START Excerpted data
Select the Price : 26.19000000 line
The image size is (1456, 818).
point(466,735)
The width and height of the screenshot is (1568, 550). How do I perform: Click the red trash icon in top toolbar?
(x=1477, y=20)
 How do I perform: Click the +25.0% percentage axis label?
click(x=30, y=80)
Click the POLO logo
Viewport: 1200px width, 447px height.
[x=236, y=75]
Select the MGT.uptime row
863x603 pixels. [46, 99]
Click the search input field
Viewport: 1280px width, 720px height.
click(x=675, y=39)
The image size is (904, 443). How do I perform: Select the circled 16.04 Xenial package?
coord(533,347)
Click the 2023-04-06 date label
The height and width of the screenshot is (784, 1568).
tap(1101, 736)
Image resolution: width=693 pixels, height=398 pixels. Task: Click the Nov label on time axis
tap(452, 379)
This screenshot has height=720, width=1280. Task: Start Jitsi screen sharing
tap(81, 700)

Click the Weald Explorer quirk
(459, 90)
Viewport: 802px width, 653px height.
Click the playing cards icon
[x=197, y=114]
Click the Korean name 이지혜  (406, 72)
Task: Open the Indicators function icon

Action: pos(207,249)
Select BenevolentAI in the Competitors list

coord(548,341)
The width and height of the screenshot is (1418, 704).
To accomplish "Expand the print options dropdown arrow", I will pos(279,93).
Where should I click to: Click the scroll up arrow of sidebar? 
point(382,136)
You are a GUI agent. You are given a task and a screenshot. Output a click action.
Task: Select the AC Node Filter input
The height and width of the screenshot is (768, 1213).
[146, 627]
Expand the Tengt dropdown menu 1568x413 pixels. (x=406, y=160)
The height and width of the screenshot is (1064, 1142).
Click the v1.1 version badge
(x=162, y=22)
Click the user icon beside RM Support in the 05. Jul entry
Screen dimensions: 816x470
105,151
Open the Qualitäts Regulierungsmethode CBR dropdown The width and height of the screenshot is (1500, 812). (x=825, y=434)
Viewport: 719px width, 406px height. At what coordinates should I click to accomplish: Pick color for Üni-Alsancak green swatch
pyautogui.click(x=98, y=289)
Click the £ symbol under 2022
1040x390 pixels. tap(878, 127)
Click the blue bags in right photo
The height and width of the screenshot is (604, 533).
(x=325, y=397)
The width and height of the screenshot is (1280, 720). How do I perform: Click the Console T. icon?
END Excerpted data
» To do: Count every line of the data above where "dropdown" appears, and give the total only.

» Task output: 3